About the Gig Workers Strike
- Scale of Participation: Over 40,000 gig workers participated in the earlier strike, affecting 50–60% of the delivery sector business.
- Aim: The strike aimed to send a strong message to “platform capitalists” to reconsider exploitative business practices.
- New Year’s Eve was chosen strategically despite being a peak earning period for workers.
- Digital Coordination: WhatsApp and other social media platforms helped workers coordinate the strike.
- Rising Public Support: Customers expressed solidarity by posting supportive messages online.
About Gig Workers
- Definition: A labour market characterised by short-term contracts or freelance work as opposed to permanent jobs.
- NITI Aayog Data: India’s gig workforce is expected to expand to 2.35 crore by 2029–30.
- Shift: Customers are shifting loyalty from local vendors to apps because of “convenience.”
About Platform Capitalism
- Nature of Ownership: Modern capitalists own the digital platform (intermediary) rather than the physical assets, extracting high commissions from both consumers and providers.

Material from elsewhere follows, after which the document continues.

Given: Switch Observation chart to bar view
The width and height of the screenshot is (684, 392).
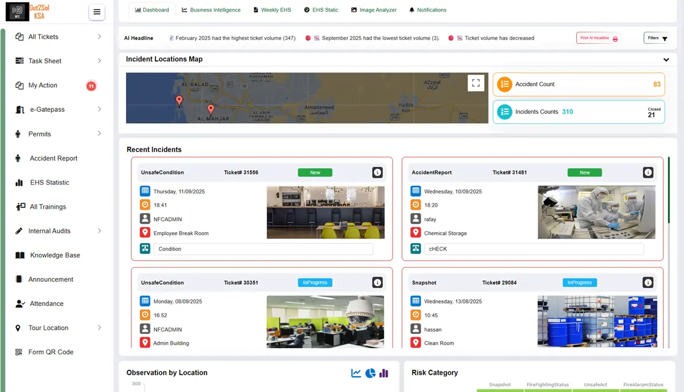Looking at the screenshot, I should 384,373.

- Control: Platform companies control labour through digital intermediation rather than direct employment.
- App-based Systems: Workers’ livelihoods are tied to systems that determine access to work and income.
The Trap- 10 Minute Delivery
- Algorithmic Labour Management: Platforms use algorithmic controls and customer rating systems to regulate worker behaviour. Delivery targets such as 10- or 12-minute delivery create extreme performance pressure.
- Punitive Enforcement Mechanisms: Failure to meet deadlines leads to penalties, including the blocking of workers’ platform IDs.
- Blocking excludes workers from accessing work opportunities entirely.
- Pay Structure and Intensified Risk: Workers are paid per order (Precarity) rather than on an hourly or daily basis.
- Hence, speed directly determines earnings and job stability, leading to intensified risks of road accidents, injuries, stress, and burnout.
The Partner Trap
- Employment Classification: Delivery workers are classified as “delivery partners” instead of employees. This classification denies them core labour protections and social security benefits.
- Conditions of Work and Earnings: Delivery Workers are self-employed and self-exploited.
- They face long working hours and low take-home pay.
- Fuel costs and vehicle EMIs further reduce earnings.
- Weak Collective Bargaining: Dispersed workplaces and a fluid workforce weaken worker solidarity. These conditions obstruct effective collective bargaining and unionisation.
- Challenge in the Gig Economy Strikes: Gig workers are dispersed across streets and zones, which makes collective action and unity difficult.
Way Forward
- Strengthening the Regulatory Framework: There is a need to enact and enforce laws to curb digital platforms’ algorithmic coercion of gig workers.
- Implementation of Social Security Code, 2020: The Social Security Code, 2020, must be implemented at a faster pace to extend social security benefits to gig and platform workers.
- Replication of the Rajasthan Model (2023): The Rajasthan Platform-Based Gig Workers Act, 2023, provides a model by establishing a welfare board and a welfare fund. The welfare fund is financed through a cess on platform transactions.
- Ensuring Fair Wages: There is a need to move away from a purely piece-rate payment system. A minimum base pay should be ensured to provide income stability to gig workers.
Conclusion
The 2025 gig workers strike exposed precarity, algorithmic control, and exploitative pay in platform work. Expanding workforce and rising risks call for regulatory reforms, social security, fair wages, and replicable welfare models like Rajasthan’s 2023 Act.